E bravi, i signori dell’informatica a livello mondiale, i guru della connessione tramite social, gli esperti al top, coloro che hanno rivolto uno sguardo di compatimento a noi comuni utenti della rete, preoccupati per il futuro di figli e studenti, a noi che nutrivamo qualche dubbio sugli effetti a lunga scadenza dell’uso smodato di tali strumenti. Ammettono oggi, quei guru, però sommessamente perché un po’ si vergognano, che ai propri figli concedono un tempo limitato, accompagnato da una valanga di proibizioni: troppi i danni che derivano da un’iperconnessione da cui i giovani vanno preservati durante l’infanzia e l’adolescenza!
Riassumo: lor signori non immaginavano neanche lontanamente le conseguenze del tempo trascorso davanti agli schermi dei diversi media però hanno provveduto, e non da oggi, a creare intorno ai loro figli un’efficace cintura di sicurezza. Nel frattempo, i nostri ragazzi sono arrivati a superare la soglia minima consentita e non pochi sono caduti vittima dei nuovi strumenti comunicativi.

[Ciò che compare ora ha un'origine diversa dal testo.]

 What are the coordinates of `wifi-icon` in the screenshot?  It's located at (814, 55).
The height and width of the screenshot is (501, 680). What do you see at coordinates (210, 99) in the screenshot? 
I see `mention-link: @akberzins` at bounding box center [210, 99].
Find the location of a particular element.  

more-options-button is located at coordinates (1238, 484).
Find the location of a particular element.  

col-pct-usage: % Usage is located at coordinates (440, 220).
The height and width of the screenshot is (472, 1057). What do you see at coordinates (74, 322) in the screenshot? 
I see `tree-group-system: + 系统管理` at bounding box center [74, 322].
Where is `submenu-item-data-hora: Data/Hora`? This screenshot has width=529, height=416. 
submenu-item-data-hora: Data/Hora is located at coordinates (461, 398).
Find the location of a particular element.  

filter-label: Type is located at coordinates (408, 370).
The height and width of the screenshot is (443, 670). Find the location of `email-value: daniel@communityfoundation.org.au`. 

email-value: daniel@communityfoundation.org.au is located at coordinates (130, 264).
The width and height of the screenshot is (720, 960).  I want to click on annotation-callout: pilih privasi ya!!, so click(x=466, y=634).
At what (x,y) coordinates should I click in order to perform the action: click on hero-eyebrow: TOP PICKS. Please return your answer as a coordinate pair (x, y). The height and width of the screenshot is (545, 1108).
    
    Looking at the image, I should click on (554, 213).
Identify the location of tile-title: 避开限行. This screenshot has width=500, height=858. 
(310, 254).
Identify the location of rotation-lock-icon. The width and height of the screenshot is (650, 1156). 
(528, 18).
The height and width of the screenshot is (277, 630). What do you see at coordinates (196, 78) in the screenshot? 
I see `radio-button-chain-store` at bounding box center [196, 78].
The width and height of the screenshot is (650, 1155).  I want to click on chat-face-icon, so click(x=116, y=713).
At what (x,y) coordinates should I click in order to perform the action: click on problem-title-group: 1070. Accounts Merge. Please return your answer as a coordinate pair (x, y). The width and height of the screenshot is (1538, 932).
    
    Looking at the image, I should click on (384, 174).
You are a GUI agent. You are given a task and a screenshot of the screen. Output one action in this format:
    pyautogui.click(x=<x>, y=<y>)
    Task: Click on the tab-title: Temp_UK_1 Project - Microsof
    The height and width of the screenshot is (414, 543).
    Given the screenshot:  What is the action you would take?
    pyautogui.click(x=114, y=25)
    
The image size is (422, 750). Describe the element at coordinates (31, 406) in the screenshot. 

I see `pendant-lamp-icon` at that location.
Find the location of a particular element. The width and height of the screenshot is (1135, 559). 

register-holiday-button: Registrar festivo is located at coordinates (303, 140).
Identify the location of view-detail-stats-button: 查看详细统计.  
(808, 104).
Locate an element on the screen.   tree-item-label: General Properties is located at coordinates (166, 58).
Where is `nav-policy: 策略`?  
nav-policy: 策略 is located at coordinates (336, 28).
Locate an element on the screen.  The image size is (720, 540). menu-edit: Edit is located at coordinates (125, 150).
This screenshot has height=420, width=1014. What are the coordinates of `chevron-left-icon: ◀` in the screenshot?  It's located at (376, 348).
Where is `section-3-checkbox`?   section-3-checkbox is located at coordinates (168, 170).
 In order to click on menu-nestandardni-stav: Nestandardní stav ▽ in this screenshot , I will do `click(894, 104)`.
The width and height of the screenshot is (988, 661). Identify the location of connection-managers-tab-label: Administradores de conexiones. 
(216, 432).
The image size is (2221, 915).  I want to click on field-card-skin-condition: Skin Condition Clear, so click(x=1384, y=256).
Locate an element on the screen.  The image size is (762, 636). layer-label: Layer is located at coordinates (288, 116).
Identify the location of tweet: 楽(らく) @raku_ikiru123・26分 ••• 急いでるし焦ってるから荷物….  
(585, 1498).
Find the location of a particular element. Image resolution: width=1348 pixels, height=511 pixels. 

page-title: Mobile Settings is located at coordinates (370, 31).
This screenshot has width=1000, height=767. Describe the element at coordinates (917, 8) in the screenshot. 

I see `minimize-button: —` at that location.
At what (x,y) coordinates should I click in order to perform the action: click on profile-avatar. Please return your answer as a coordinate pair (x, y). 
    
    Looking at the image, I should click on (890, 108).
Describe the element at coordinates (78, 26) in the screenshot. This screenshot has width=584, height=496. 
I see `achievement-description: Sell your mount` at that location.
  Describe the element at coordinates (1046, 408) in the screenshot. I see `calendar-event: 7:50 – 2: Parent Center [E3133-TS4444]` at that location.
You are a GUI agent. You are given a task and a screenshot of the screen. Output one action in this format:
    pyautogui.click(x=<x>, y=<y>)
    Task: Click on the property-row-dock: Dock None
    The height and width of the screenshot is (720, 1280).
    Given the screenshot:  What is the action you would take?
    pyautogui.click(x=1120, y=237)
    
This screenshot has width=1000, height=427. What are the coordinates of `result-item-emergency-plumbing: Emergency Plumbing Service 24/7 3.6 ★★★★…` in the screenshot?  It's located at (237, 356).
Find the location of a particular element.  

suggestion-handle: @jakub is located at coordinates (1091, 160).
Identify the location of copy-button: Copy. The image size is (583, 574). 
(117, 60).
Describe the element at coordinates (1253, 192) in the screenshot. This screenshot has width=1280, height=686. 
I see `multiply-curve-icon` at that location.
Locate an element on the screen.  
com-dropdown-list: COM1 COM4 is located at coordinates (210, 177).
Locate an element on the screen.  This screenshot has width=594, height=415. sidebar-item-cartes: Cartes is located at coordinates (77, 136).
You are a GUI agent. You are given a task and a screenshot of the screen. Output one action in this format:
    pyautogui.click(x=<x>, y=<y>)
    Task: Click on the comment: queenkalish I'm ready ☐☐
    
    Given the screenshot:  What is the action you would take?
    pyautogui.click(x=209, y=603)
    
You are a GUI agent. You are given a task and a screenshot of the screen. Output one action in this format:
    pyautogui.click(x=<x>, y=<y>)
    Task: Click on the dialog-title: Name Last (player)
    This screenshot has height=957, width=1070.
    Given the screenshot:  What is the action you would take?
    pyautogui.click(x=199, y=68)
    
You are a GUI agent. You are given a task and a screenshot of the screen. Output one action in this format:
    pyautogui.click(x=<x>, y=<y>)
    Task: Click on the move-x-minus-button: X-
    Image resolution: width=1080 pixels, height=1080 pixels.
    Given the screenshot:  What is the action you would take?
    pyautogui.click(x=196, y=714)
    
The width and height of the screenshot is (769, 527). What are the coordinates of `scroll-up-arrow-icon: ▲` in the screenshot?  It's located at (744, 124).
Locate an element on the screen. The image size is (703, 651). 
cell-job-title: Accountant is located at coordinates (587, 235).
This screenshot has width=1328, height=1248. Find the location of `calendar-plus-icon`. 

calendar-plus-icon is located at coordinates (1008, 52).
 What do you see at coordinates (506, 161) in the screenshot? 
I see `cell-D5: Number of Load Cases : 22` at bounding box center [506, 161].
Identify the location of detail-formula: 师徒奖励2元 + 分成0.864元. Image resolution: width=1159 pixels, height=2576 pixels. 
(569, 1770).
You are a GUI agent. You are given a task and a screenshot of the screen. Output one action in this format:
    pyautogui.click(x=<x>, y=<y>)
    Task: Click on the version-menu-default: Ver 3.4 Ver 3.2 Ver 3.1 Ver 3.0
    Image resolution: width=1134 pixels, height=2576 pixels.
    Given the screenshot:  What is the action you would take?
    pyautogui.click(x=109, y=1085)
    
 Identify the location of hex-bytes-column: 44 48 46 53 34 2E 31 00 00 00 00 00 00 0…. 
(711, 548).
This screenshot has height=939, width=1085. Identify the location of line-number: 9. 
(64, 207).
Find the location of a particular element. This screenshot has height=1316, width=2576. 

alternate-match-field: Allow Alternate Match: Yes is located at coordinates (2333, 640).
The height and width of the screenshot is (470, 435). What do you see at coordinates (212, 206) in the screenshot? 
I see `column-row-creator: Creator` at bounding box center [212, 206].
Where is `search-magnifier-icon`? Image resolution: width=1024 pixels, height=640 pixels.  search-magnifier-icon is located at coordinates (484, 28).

Brutta la frase “Noi lo avevamo detto”. Ma noi avevamo intuito che c’era un pericolo educativo nell’invadenza dei nuovi media, e questo senza essere acuti profeti ma solo persone dotate di buon senso educativo, oltre che di buona memoria. Sapevamo vedere l’analogia con l’abuso, già noto, che si era fatto nei decenni del dopo boom economico del mezzo televisivo.
I lunghi anni di televisione malsana, a base di cartoni animati di dubbio gusto, di fiction e di programmi scadenti, con le abbuffate di Grandi Fratelli e di Isole dei Famosi, ci avevano ben istruito sugli effetti della troppa TV.
Ricordate il saggio “Cattiva maestra televisione”? Il filosofo Karl Popper aveva avvertito su quanto la violenza presente nei vari programmi fosse capace di indurre i più giovani e i più deboli ad adottare atteggiamenti antisociali. Per Popper una scena di violenza vista in televisione aveva la stessa portata condizionante della violenza effettiva che poteva essere vissuta realmente all’interno delle mura domestiche.
Interessante rileggere oggi quel pamphlet degli anni ’90.
Proviamo a sostituire la parola TV con il termine “social network” dato che oggi la TV come mezzo ha perso
attrattiva per le nuove generazioni, e lo schermo davanti a cui i ragazzi passano il tempo è diventato quello dello smartphone, del tablet o del PC di casa. Navigano in Internet, stanno su Facebook, Twitter, Instagram, Whatsapp eccetera (lungo l’elenco che si aggiorna di mese in mese), si abbeverano alle notizie della rete, condividono con amici e conoscenti foto e video, scaricano musiche, si inviano messaggi scritti o vocali, e tutto questo restando connessi per un numero imprecisato di ore.
L’abuso dei social network rappresenta uno dei nuovi problemi educativi: dopo anni di diffusione a tappeto dei vari media con i relativi social network, riconosciamo l’iperconnettività come un vero pericolo. Capiamo che per i ragazzi il cellulare è una protesi comunicativa che consente di non restare mai soli. Stando alle statistiche, il primo apparecchio arriva a nove anni e questo comporta crescere imparando ad essere sempre connessi, sempre in contatto con amici e familiari; una delle conseguenze è che si considera lo star soli, cioè disconnessi, un comportamento socialmente non accettabile.
Stupefacente oggi sentire, e leggere, che a rivoltarsi contro le loro stesse creature, sono i creatori.
Ultimo in ordine di tempo è Sean Parker, inventore del social Napster e collaboratore del fondatore di Facebook, Mark Zuckerberg. Si è definito un “obiettore di coscienza” delle piattaforme social, che vede ridotte a mezzi di offesa della vulnerabilità umana a causa dei loro meccanismi che creano dipendenze, esattamente come la droga. Il pentito Parker aggiunge che per il fruitore bambino ogni “like” assume il peso di una piccola dose di dopamina.
Per Evan Williams, co – creatore di Twitter, “Internet si è rotto, si è incamminato verso un percorso buio”. Come dargli torto vedendo che si postano su Facebook, e in diretta, pestaggi, suicidi o assassinii?
Infine Jerry Kaplan, pioniere della scienza dei computer, ha confessato, in una lezione magistrale a Roma, di odiare i social media che considera una “distrazione”.
Bene fa il direttore di un quotidiano nazionale che, quando si reca nelle scuole come esperto di mass mediologia, per prima cosa racconta ai ragazzi come si comportano gli inventori dei social network con i propri figli: a letto alle nove, come ai tempi di Carosello, e via il cellulare dal comodino. Poi poche ore al giorno di connessione, e lunghi periodi di disintossicazione. Almeno a casa loro!